Can thrust::gather be used "in-place"?

Consider the following code:

#include <time.h>       // --- time
#include <stdlib.h>     // --- srand, rand
#include<fstream>

#include <thrust\host_vector.h>
#include <thrust\device_vector.h>
#include <thrust\sort.h>
#include <thrust\iterator\zip_iterator.h>

#include "TimingGPU.cuh"

/********/
/* MAIN */
/********/
int main() {

    const int N = 16384;

    std::ifstream h_indices_File, h_x_File;
    h_indices_File.open("h_indices.txt");
    h_x_File.open("h_x.txt");

    std::ofstream h_x_result_File;
    h_x_result_File.open("h_x_result.txt");

    thrust::host_vector<int> h_indices(N);
    thrust::host_vector<double> h_x(N);
    thrust::host_vector<double> h_sorted(N);

    for (int k = 0; k < N; k++) {
        h_indices_File >> h_indices[k];
        h_x_File >> h_x[k];
    }

    thrust::device_vector<int> d_indices(h_indices);
    thrust::device_vector<double> d_x(h_x);

    thrust::gather(d_indices.begin(), d_indices.end(), d_x.begin(), d_x.begin());
    h_x = d_x;
    for (int k = 0; k < N; k++) h_x_result_File << h_x[k] << "\n";

    //thrust::device_vector<double> d_x_sorted(N);
    //thrust::gather(d_indices.begin(), d_indices.end(), d_x.begin(), d_x_sorted.begin());
    //h_x = d_x_sorted;
    //for (int k = 0; k < N; k++) h_x_result_File << h_x[k] << "\n";

}

The code loads from file an array of indices h_indices.txt and a double array h_x.txt.
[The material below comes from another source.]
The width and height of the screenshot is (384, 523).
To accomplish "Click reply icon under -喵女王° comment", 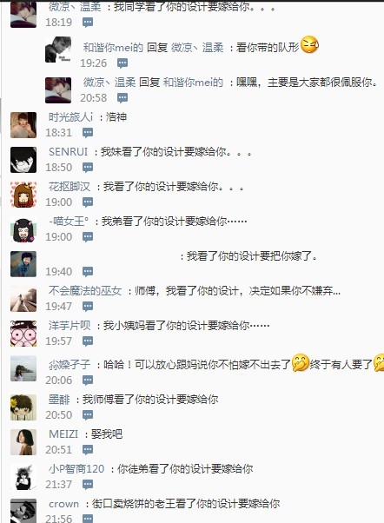I will [x=88, y=237].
Then, it transfers those arrays to the GPU to d_indices and d_x and uses thrust::gather to achieve Matlab's equivalent

d_x(d_indices)

The two txt files can be downloaded from h_indices.txt and h_x.txt. The code creates an output result file h_x_result.txt.

If I use the "in-place" version of thrust::gather (the last uncommented three lines of the code), then I obtain that the result is different from d_x(d_indices), while if I use the not "in-place" version (the last commented three lines of the code), then the result is correct.

In Matlab, I'm using

load h_indices.txt; load h_x.txt; load h_x_result.txt
plot(h_x(h_indices + 1)); hold on; plot(h_x_result, 'r'); hold off

The "in-place" case returns the following comparison

On the other side, the "in-place" case returns

I'm using Windows 10, CUDA 8.0, Visual Studio 2013, compiling in Release Mode and running on an NVIDIA GTX 960 cc. 5.2.

Solution

Thrust gather can't be used in place.

But I would go as far as to suggest that no "naïve" gather operation can be safely performed in-place, and that the Matlab snippet you presented as in-place (presumably d_x = d_x(d_indices)) isn't an in-place operation at all.